The immune system was recognized in ancient times and rediscovered by Jenner and Pasteur based on its ability to confer protection against repeat exposure to a pathogen. Through subsequent studies by von Behring and others, it rapidly became apparent that the immune system has the potential to respond not only to whole microorganisms, but to virtually any molecule that is 'foreign' to the host. However, although injection of such molecules often provokes a robust immune response, this does not always occur. Immunization protocols improved in the 1920s with the discovery by Ramon and Glenny of immunostimulatory molecules (adjuvants) that could boost immune responses to coadministered antigens. Adjuvants were typically of microbial origin and became widely used to increase the effectiveness of immunizations. In the 1960s, Dresser showed that a highly purified foreign protein would only elicit an immune response if it was admixed with a microbial adjuvant 1 . If it was injected by itself, the foreign antigen not only failed to elicit immunity but actually induced a state of tolerance 2 . However, the significance of these observations was not well appreciated and adjuvants remained one of those things that everyone used simply because they were part of standard operating procedures.
In 1989, Janeway put these empirical observations into a conceptual framework 3 (FIG. 1). He proposed that the immune system does not respond to all foreign antigens but only to those that are potentially associated with infection. The underlying idea to this model was that the immune system has evolved to protect the host against microorganisms and that this discrimination between infectious and non-infectious antigens focuses defences on real threats rather than innocuous situations.

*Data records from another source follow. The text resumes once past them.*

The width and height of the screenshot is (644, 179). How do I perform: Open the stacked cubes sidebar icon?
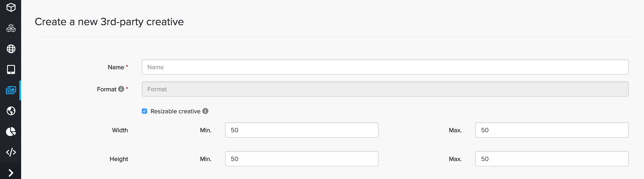(11, 28)
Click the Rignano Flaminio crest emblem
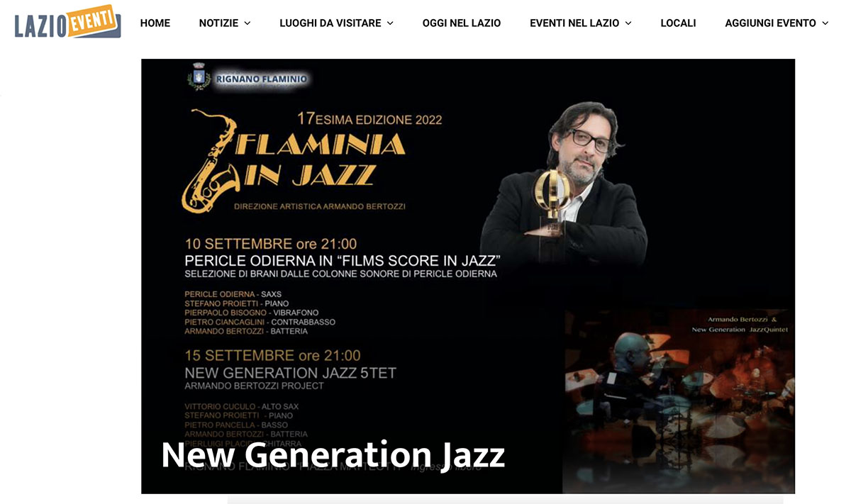The height and width of the screenshot is (504, 851). [x=199, y=77]
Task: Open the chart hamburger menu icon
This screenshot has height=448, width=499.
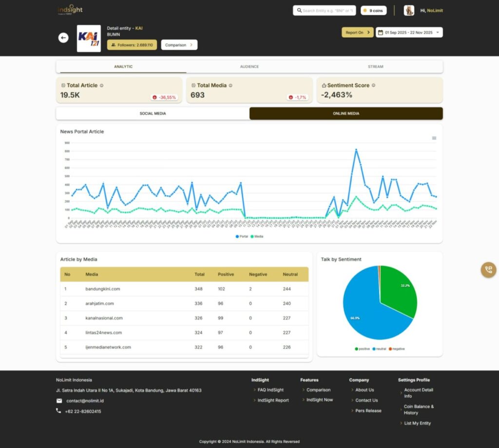Action: tap(434, 138)
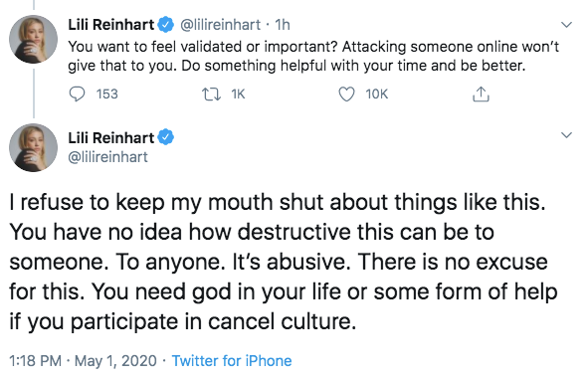Click the 153 reply count
This screenshot has width=588, height=380.
pyautogui.click(x=106, y=95)
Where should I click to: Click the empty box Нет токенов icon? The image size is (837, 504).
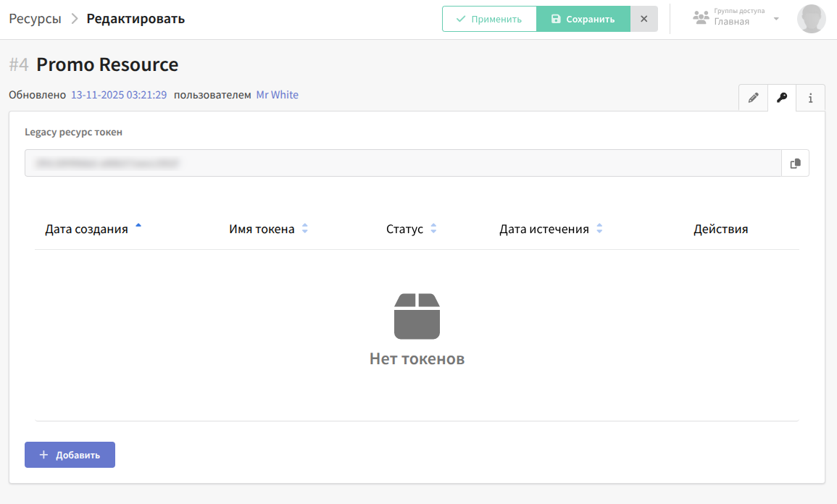click(417, 316)
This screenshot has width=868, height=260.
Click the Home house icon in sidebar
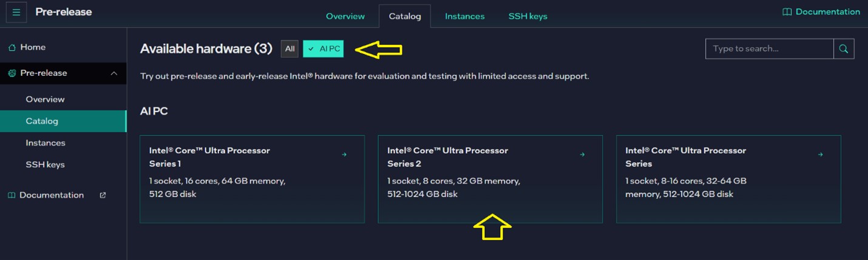point(12,47)
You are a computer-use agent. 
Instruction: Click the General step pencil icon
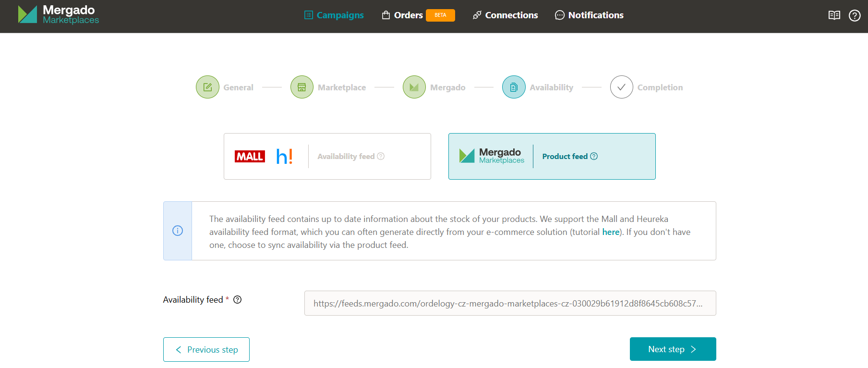coord(207,87)
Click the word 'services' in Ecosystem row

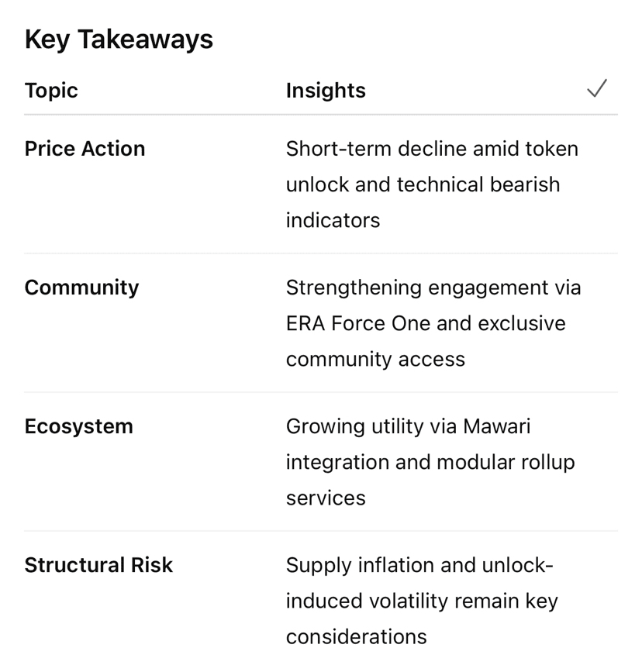tap(326, 498)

At this time, it was already known that to stimulate T-cell responses, antigens had to first be acquired and presented on MHC molecules of an antigen-presenting cell (APC). Moreover, it was also known that APCs provide additional co-stimulatory signals necessary to activate T cells. Janeway incorporated these principles into his model (FIG. 1). He postulated that the discrimination between infectious and non-infectious, non-self molecules is made by the APCs of the innate immune system through receptors that recognize pathogenassociated molecular patterns (PAMPs) made by microorganisms that are molecularly distinct from those made by mammals. PAMPs are naturally associated with infections and are the active ingredients of many adjuvants. Upon recognition of such molecules, the APCs are stimulated to express all of the signals required to activate naive T cells. This idea preceded the discovery of Toll-like receptors (TLRs) and other microbial sensors 4,5 .
We now know that Janeway's model is largely correct. However, it cannot explain all immune responses. In this article, we discuss the evidence supporting the concept that the immune system has also evolved mechanisms to sense primary and secondary necrotic cell death (which we refer to here simply as necrotic cell death) and respond to it with innate and adaptive immune responses. We highlight both what is known and what is as yet unknown about the mechanisms underlying these processes and how they might contribute to health and disease.